REQUESTS:
1. In the post about collecting soccer match links with Selenium, what error message appears after the headless option is added?
2. Quote the part of the post about collecting soccer match links with Selenium that opens with the words containing "Collecting the links" and closes with "one code call.".

------ SELECTION

2

Code Proposal:

Collecting the links to all the games of the day present on the page (https://int.soccerway.com/matches/2021/07/28/), giving me the freedom to change the date to whatever I want, such as 2021/08/01 and so on. So that in the future I can loop and collect the list from several different days at the same time, in one code call.

Even though it's a very slow model, without using Headless, this model clicks all the buttons, expands the data and imports all 465 listed match links:

for btn in driver.find_elements_by_xpath("//tr[contains(@class,'group-head  clickable')]"):
    btn.click()

Full Code:

from selenium import webdriver
from selenium.webdriver.chrome.options import Options
import time

options = Options()
options.add_argument("start-maximized")
options.add_experimental_option("excludeSwitches", ["enable-logging"])
driver = webdriver.Chrome(r"C:\Users\Computador\Desktop\Python\chromedriver.exe", options=options)

url = "https://int.soccerway.com/matches/2021/07/28/"

driver.get(url)
driver.find_element_by_xpath("//div[@class='language-picker-trigger']").click()
driver.find_element_by_xpath("//a[@href='https://int.soccerway.com']").click()
time.sleep(10)
for btn in driver.find_elements_by_xpath("//tr[contains(@class,'group-head  clickable')]"):
    btn.click()
time.sleep(10)
jogos = driver.find_elements_by_xpath("//td[contains(@class,'score-time')]//a")
for jogo in jogos:
    resultado = jogo.get_attribute("href")
    print(resultado)
driver.quit()

But when I add options.add_argument("headless") so that the browser is not opened on my screen, the model returns the following error:

Message: element click intercepted

To get around this problem, I analyzed options and found this one on WebDriverWait (https://stackoverflow.com/a/62904494/11462274) and tried to use it like this:

for btn in WebDriverWait(driver, 1).until(EC.element_to_be_clickable((By.XPATH, "//tr[contains(@class,'group-head  clickable')]"))):
    btn.click()

------------
------ ENTRIES PROVIDED

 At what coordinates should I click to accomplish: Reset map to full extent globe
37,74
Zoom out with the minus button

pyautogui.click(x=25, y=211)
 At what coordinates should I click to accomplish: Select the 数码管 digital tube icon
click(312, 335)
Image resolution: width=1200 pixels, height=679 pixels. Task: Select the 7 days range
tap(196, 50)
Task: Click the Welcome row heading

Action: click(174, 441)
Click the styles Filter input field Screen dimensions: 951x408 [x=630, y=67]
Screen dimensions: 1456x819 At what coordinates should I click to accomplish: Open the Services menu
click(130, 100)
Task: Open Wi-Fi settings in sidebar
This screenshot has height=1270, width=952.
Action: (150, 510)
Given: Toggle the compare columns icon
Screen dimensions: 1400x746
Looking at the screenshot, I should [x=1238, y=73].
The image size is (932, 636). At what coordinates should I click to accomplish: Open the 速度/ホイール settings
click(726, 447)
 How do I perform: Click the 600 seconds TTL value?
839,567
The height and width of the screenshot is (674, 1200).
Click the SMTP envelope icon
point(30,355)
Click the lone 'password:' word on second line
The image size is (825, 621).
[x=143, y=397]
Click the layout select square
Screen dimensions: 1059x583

------------

WRITTEN ANSWERS:
1. Message: element click intercepted

2.
Collecting the links to all the games of the day present on the page (https://int.soccerway.com/matches/2021/07/28/), giving me the freedom to change the date to whatever I want, such as 2021/08/01 and so on. So that in the future I can loop and collect the list from several different days at the same time, in one code call.